Mas isso é possível introduzindo ao consumo crianças e jovens; convencendo quem já hoje consome a alargar o seu leque de escolha e de preferências; oferecendo uma verdadeira tábuas de queijos portugueses aos apreciadores e a quem nos visita; conquistando para Portugal o reconhecimento como um país-referência no mundo do queijo e, consequentemente, conquistando para os queijos portugueses um lugar ao sol no panorama internacional.

Por outro lado, um apreciador de queijo não quer apenas comer um tipo ou uma marca de queijo, quer poder diversificar o seu consumo, com diferentes escolhas para diferentes momentos e vai construindo as suas preferências na justa medida em que vai conhecendo a enorme paleta de sabores, texturas e odores que os queijos portugueses, e os de muitas outras proveniências, lhe oferecem.

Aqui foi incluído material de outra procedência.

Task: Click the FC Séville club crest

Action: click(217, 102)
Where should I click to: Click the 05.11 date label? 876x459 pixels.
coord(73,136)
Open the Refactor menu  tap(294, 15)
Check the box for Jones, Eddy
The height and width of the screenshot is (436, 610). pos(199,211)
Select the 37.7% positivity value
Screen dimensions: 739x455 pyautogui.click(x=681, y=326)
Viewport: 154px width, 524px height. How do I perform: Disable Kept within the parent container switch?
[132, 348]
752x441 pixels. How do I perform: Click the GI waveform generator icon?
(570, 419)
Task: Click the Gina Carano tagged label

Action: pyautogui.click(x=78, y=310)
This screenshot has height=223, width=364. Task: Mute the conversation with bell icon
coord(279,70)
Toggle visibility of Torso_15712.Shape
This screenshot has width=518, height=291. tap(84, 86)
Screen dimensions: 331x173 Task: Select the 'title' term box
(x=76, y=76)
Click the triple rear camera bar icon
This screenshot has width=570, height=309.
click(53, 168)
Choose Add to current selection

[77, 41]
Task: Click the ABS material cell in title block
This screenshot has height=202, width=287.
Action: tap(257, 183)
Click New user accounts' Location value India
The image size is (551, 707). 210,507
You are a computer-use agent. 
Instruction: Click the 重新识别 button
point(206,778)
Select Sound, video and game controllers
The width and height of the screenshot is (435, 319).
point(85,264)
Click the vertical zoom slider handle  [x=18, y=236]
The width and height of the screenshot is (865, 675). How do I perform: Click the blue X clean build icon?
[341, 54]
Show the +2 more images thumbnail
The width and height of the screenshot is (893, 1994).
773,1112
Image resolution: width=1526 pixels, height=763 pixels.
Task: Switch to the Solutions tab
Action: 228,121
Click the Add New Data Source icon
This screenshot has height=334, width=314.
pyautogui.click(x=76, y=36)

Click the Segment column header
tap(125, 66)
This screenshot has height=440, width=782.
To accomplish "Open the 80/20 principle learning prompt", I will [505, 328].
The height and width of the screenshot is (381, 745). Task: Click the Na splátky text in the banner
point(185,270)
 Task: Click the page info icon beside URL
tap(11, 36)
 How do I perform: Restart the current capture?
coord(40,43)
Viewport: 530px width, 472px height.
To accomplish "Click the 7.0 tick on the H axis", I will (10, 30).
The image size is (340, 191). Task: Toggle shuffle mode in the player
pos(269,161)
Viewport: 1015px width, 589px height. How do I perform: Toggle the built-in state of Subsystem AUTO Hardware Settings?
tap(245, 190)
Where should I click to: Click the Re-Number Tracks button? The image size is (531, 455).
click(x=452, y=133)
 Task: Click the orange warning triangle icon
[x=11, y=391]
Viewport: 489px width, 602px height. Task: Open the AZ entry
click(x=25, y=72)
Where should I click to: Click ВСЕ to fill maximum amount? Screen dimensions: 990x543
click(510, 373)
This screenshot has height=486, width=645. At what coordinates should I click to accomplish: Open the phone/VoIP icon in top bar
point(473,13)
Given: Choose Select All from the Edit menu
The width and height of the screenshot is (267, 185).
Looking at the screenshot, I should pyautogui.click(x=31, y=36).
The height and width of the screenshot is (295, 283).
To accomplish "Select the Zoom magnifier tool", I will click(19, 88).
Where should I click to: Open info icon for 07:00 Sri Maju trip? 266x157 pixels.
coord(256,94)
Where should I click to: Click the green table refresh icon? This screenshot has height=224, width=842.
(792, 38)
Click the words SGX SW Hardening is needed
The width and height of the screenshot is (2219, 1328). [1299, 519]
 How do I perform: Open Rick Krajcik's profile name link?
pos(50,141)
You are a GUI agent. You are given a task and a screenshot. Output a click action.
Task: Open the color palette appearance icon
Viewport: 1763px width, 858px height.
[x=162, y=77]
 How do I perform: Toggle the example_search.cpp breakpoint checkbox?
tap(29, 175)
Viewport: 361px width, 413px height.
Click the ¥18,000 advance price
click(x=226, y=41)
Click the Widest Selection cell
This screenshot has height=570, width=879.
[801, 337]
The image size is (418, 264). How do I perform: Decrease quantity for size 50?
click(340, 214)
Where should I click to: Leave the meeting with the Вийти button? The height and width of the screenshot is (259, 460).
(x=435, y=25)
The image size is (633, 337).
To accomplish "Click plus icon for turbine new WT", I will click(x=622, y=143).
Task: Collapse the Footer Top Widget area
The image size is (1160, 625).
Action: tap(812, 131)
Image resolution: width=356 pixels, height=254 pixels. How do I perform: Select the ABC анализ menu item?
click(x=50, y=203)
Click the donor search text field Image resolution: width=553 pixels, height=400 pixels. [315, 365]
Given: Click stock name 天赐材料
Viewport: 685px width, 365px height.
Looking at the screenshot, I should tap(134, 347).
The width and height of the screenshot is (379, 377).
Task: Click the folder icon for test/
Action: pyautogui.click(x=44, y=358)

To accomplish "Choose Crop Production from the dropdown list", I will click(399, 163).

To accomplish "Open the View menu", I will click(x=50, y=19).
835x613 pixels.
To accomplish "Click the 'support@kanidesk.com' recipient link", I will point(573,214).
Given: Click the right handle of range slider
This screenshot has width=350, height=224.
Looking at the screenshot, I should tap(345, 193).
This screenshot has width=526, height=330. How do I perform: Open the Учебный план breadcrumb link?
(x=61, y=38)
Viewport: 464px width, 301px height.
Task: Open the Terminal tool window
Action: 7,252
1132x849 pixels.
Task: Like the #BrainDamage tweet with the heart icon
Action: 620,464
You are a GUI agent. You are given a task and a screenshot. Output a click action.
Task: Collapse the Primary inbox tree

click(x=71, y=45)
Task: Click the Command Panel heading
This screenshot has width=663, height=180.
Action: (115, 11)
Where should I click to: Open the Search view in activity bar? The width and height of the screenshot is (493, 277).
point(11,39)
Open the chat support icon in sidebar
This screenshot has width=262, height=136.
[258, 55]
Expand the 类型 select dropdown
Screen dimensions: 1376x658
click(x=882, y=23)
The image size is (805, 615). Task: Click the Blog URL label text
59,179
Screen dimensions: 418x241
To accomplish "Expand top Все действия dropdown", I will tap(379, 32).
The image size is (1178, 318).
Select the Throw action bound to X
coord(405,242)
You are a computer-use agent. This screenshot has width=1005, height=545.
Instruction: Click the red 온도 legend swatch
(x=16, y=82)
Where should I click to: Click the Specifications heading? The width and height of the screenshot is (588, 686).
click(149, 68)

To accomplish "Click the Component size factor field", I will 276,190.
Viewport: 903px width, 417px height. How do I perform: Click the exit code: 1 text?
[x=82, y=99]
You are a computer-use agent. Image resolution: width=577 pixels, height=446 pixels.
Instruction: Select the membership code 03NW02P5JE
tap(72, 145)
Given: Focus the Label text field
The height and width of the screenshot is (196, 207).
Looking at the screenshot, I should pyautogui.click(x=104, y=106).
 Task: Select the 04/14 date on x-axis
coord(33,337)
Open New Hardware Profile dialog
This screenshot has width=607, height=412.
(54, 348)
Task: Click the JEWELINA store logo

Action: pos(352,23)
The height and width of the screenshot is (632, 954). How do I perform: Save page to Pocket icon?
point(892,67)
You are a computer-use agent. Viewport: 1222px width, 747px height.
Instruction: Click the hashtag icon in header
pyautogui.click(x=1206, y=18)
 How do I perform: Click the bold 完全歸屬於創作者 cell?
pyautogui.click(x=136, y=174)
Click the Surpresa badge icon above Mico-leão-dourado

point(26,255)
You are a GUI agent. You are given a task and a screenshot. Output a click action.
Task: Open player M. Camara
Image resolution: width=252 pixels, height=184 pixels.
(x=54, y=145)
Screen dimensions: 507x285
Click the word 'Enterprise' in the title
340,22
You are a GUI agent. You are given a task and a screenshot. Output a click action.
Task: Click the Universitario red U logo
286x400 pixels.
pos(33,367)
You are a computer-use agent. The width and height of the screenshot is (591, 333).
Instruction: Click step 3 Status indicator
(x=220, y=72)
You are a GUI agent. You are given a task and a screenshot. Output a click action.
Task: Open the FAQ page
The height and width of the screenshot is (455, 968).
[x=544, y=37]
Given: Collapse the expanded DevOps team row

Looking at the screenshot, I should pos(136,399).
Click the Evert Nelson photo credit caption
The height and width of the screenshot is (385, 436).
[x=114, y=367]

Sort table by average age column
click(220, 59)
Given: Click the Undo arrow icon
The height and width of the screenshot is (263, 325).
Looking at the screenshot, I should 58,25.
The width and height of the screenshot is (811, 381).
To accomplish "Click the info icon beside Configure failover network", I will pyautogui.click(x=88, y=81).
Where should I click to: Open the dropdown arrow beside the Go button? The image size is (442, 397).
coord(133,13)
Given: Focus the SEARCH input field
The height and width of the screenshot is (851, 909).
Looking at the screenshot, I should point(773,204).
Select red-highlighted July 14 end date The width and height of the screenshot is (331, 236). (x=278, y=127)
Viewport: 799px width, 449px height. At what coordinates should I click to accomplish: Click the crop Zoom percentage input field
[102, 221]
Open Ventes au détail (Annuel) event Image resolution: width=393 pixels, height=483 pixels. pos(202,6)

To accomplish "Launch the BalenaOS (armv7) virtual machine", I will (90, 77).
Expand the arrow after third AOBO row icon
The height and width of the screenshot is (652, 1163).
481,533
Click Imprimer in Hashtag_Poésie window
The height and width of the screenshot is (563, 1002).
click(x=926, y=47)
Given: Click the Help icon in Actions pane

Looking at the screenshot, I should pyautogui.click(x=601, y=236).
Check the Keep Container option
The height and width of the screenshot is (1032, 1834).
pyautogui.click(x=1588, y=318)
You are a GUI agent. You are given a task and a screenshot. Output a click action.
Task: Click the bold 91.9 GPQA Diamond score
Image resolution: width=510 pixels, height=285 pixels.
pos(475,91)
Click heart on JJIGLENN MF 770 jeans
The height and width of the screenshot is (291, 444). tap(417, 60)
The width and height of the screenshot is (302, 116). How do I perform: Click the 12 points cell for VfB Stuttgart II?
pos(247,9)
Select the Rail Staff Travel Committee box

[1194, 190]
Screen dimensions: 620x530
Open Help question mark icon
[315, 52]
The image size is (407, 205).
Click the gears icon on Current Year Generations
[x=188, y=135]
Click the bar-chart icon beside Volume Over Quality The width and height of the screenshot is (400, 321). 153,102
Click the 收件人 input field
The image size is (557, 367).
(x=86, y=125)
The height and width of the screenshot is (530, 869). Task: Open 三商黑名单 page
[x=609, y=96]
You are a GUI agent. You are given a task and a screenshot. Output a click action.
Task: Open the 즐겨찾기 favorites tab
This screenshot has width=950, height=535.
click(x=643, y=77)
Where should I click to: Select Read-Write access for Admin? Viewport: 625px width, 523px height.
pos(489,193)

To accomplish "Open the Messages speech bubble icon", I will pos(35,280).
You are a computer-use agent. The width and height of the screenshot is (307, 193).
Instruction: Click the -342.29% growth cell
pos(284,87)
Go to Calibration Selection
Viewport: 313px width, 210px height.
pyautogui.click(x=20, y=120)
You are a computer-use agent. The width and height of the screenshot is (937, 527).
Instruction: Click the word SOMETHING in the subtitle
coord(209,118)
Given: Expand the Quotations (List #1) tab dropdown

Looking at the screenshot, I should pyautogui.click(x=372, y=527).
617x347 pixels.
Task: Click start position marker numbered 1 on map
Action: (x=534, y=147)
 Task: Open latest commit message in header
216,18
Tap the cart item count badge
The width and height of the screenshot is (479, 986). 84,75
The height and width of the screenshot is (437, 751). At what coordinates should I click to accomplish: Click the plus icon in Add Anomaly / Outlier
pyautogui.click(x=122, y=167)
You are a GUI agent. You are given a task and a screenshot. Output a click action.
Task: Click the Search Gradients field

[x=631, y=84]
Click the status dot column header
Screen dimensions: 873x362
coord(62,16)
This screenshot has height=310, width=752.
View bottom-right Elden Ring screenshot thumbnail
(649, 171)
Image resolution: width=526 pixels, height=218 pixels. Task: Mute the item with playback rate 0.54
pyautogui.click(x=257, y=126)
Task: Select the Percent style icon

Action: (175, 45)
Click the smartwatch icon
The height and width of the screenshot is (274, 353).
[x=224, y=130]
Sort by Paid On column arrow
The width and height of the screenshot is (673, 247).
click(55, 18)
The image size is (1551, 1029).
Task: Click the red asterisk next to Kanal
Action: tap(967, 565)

Penso, pois, que o desígnio do queijo em Portugal será o de uma longa caminhada de pequenos passos… a de optar por pensar, não em saltos quânticos, mas num quilo de cada vez!

Deixo aqui dez pistas que, pelo menos em minha opinião, poderão contribuir para esse objectivo…

1.     Comunicar o queijo para diferentes momentos de consumo, fugindo do chavão da fatia de queijo para colocar no pão ao pequeno-almoço ou a meio da tarde;

2.     Aproximar o queijo da gastronomia nacional; Portugal possui uma gastronomia rica e reconhecida, mas, muito raramente, o queijo a integra, pelo que dever-se-ia aproveitar os novos expoentes da cozinha portuguesa e a reinvenção que estão a fazer da nossa gastronomia para facilitar esse ‘namoro’;

3.     Reforçar a presença de tábuas de queijo na melhor restauração do nosso país; os turistas que nos visitam não desejarão experimentar em Portugal um brie de supermercado ou uma imitação de manchego; os apreciadores portugueses gostarão de perceber que na restauração que visitam o queijo é ‘acarinhado’ e que quem o propõe saiba dar um mínimo de informação sobre aquilo que serve;

4.     Apostar em novas propostas a nível de produto, tendo a coragem de avançar para novos tipos de queijo (em especial, com leite de vaca), maiores tempos de cura, novos formatos, novas formas de apresentação;

5.     Melhorar a oferta dentro dos espaços da moderna distribuição, combinando uma mais ampla diversidade no livre-serviço com mais qualidade e aconselhamento nos balcões de charcutaria;

6.     Apostar em espaços de comercialização especializados, com ou sem consumo no local, espaços que se podem converter em locais privilegiados de construção e divulgação da ‘cultura’ do queijo;

7.     Superar os preconceitos nutricionais, desmistificando ideias feitas, compilando informação científica favorável, apelando à sua introdução em propostas de alimentação saudável;

8.     Reforçar o conhecimento internacional dos queijos portugueses, muito em especial dos queijos com especificidades que possam impressionar os consumidores e apreciadores a nível internacional; aposta num conceito de tábua portuguesa; elevação de Portugal ao patamar mais alto dos países com tradição na produção e consumo de queijo;´

9.     Ocupar um espaço de comunicação mais amplo, reforçando a presença sistemática em publicações e emissões, aproveitando quer a vaga de programas relacionados com a culinária, quer os espaços relacionados com gastronomia, enologia ou epicurismo;

10. Identificar e preparar um conjunto de técnicos e apreciadores que possam corporizar o queijo no campo da comunicação; pessoas que possam dar a cara pelo queijo português; pessoas que possam dar a cara pelo queijo em Portugal.